House in Tsukimiyama
A House with a Courtyard
Many people, including Kazuo Shinohara and architects of my generation, have made houses that contain gardens, but to me the most impressive example was an acquaintance’s studio-cum-residence that I visited when I was in university. The floor of the house had simply been tamped down without using any hardening chemicals or special techniques. As grass grew up around the table legs, you could sprinkle your leftover tea on the ground. The design made it difficult to decide where the garden ended and the interior began. Since that experience, I have often thought about that I would like to create a relaxed space in which interior and exterior intermingle.

The client in this project, House in Tsukimiyama, was hoping for a lifestyle in which a main building, containing the living room and other rooms, would be linked to an annex-style bathroom by a tarp-covered courtyard. However, as it was necessary for the door to function as a fire exit, there were legal limitations regarding the size and type of glass that could be used. The question was whether the garden and the annex, connected via the door, would then seem unified. To deal with this situation, I took the bold move of incorporating the garden into the house and making a courtyard.
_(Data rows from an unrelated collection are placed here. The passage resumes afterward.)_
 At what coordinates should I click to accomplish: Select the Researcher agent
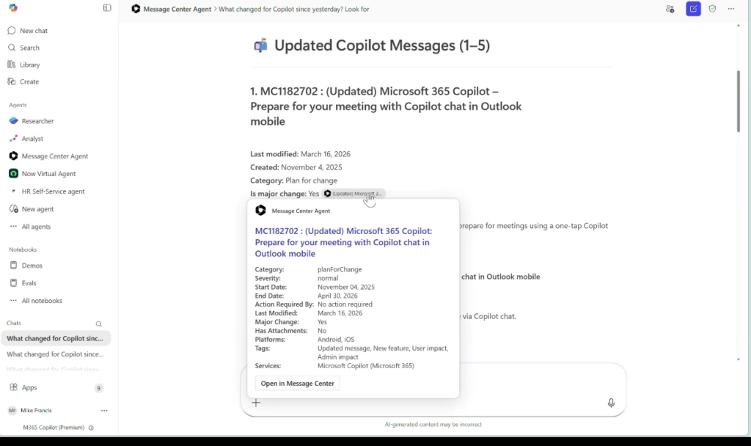coord(37,121)
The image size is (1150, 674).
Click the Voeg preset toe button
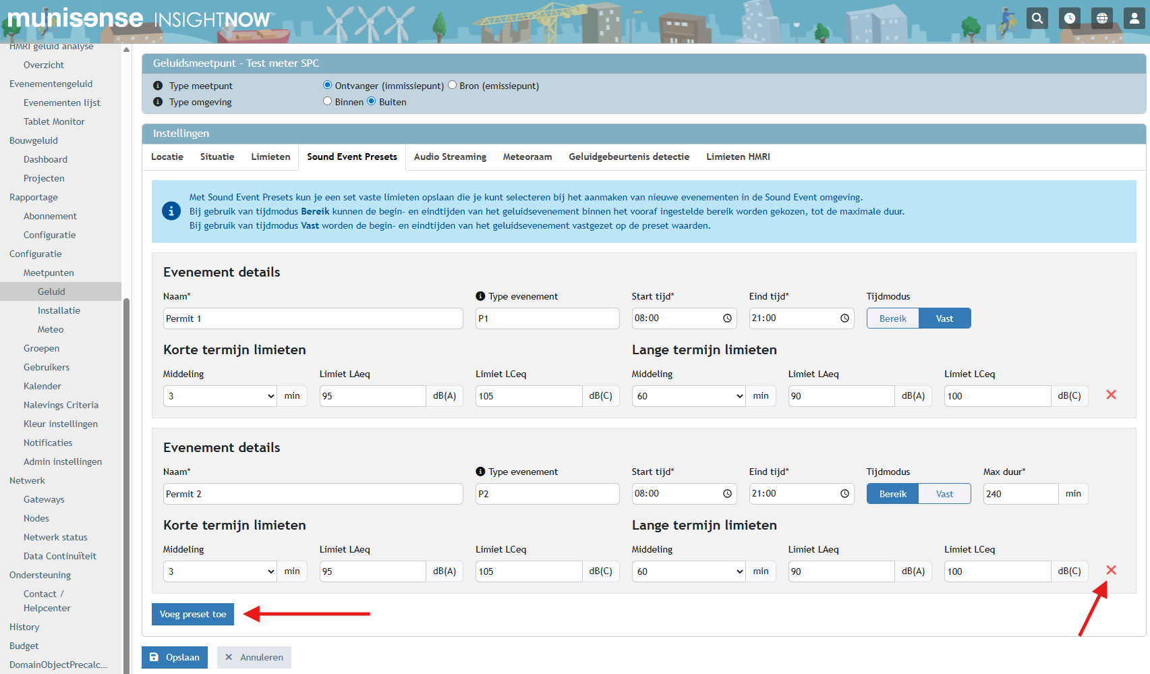tap(193, 614)
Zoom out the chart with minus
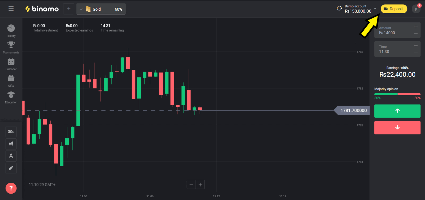This screenshot has height=200, width=425. click(x=191, y=185)
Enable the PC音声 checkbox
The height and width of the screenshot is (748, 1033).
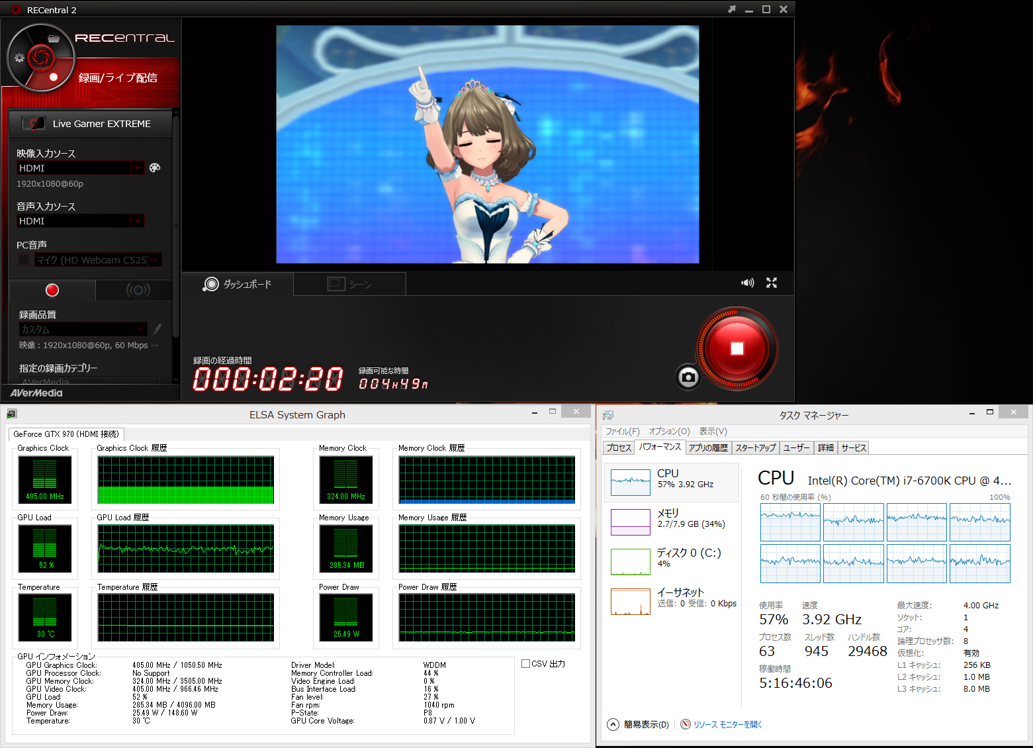[x=24, y=260]

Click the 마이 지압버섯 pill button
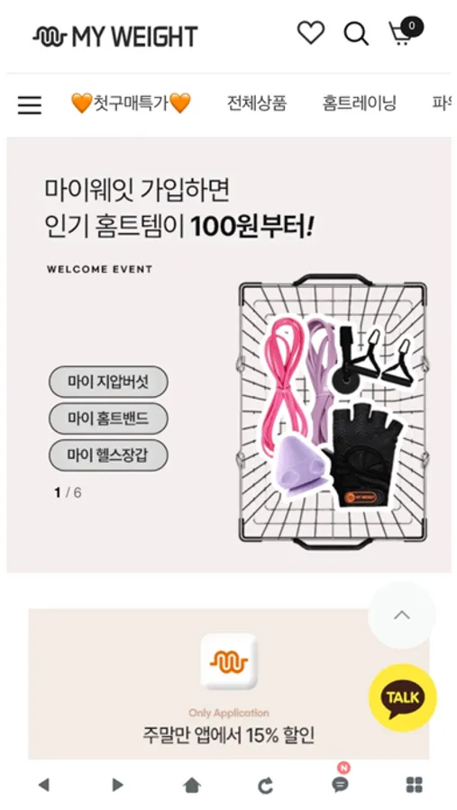[x=108, y=382]
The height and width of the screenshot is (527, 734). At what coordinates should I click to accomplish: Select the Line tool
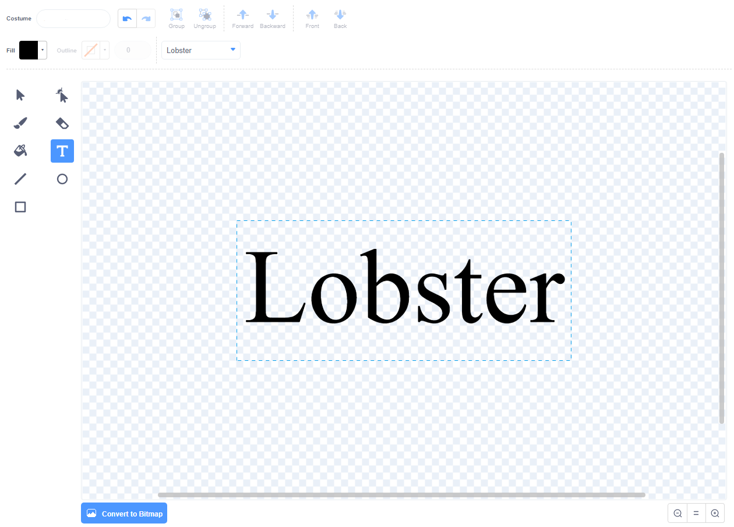(20, 178)
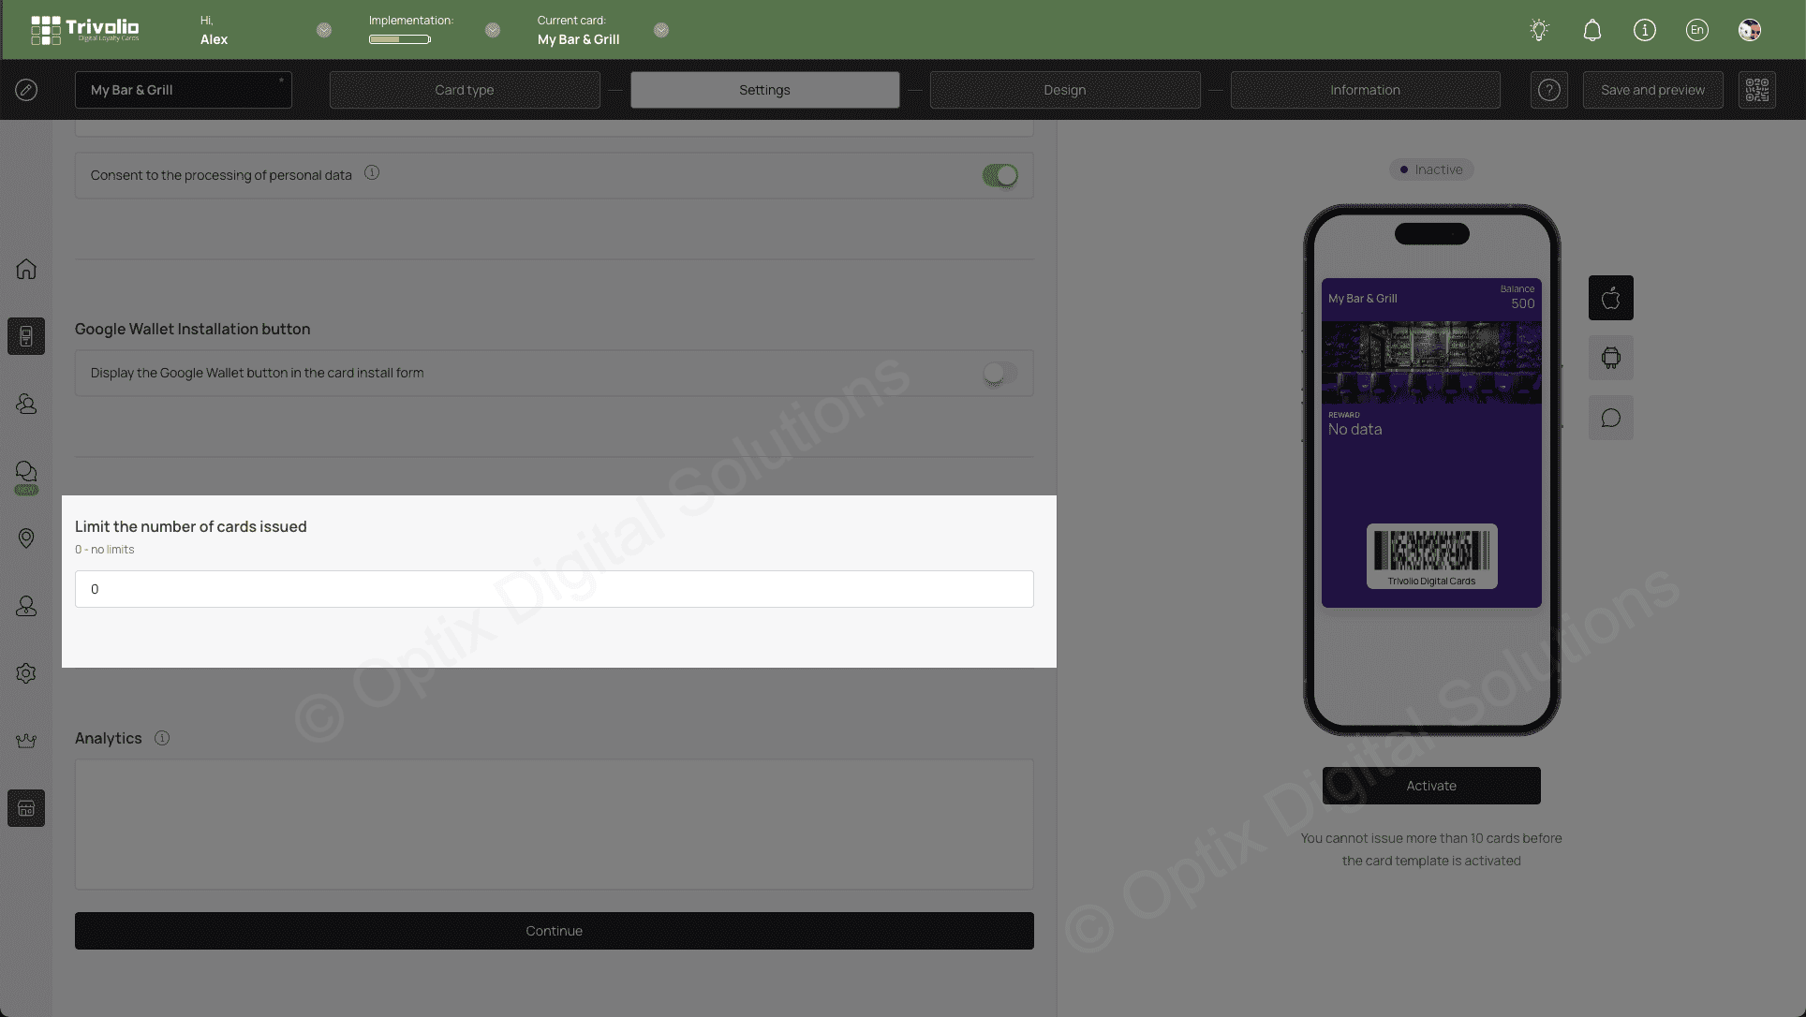Edit the card limit number input field
Viewport: 1806px width, 1017px height.
point(554,588)
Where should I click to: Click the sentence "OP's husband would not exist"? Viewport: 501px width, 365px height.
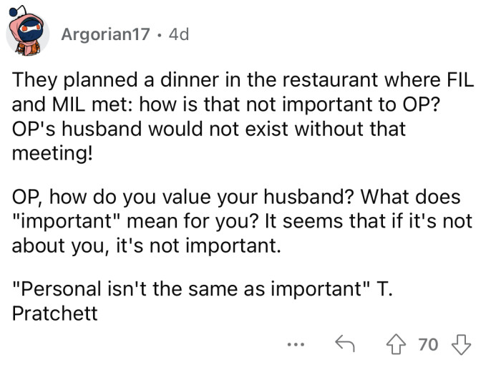point(208,130)
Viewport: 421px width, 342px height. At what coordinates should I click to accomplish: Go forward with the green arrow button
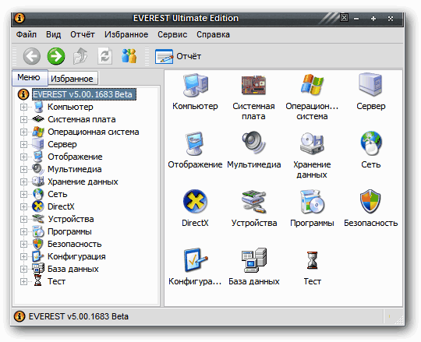click(x=56, y=56)
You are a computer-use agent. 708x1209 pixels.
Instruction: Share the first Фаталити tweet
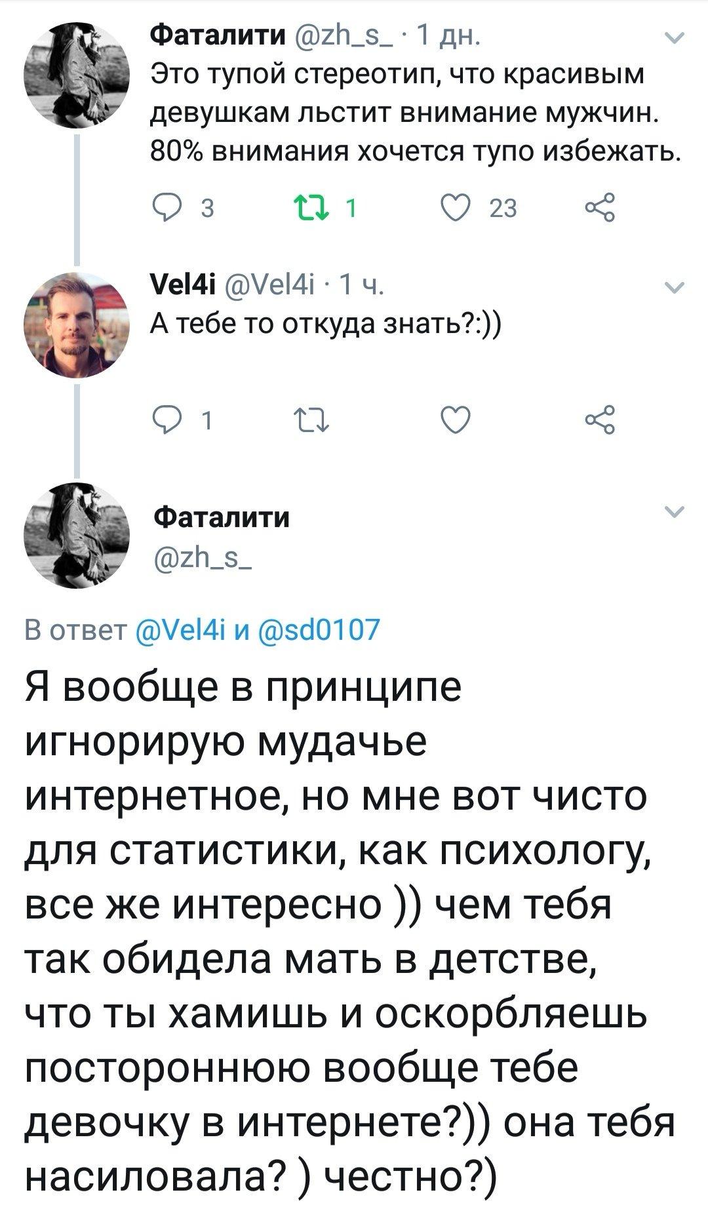[x=599, y=208]
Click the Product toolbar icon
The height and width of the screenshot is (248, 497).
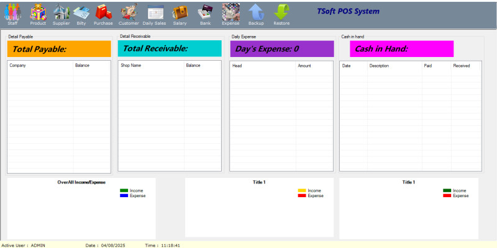[38, 12]
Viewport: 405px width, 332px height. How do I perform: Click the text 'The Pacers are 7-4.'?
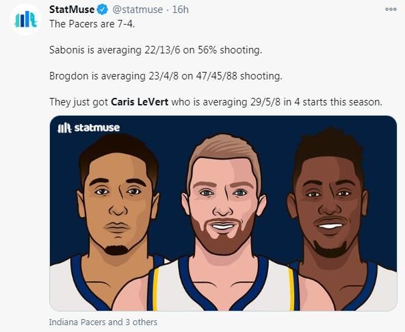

Between the courtyard and the living room, we used a door with single-pane of glass and light wooden fittings, and in the bathroom annex, we used a curtain to partition it off as a section of the courtyard.
The aluminum-sash door in the courtyard can be opened at any time to let fresh air in from the outside. Creating a constant link to the outside air made it possible to avoid a stuffy hothouse-type atmosphere despite the huge top light. A pressure ventilator is installed above the courtyard, allowing it to be quickly ventilated.
By distributing the rectangular planes on the L-shaped site, we positioned the living space between the outer courtyard, which has the character of an inner courtyard surrounded by neighboring buildings, and the Inner garden. The idea of creating an inner garden that could be inside or outside depending on the furniture, is an extension of the verandah I made for House in Itami, which has a similar character.
The Tsukimiyama project made it clear how much potential there is for urban gardens. The external environment in an urban area often lacks shade and proper ventilation, and because it is also prone to be a habitat for mosquitoes and other pests, it is difficult to spend a comfortable time in the garden. But by using a screen to filter out the insects, the courtyard becomes a comfortable place. Moreover, the fact that a courtyard is to a certain extent open to the environment without impairing privacy, makes it an important interface between the inside and outside in an urban house, which tends to be rather closed. The courtyard also functions as an important intermediate space, both in terms of the indoor climate and communication.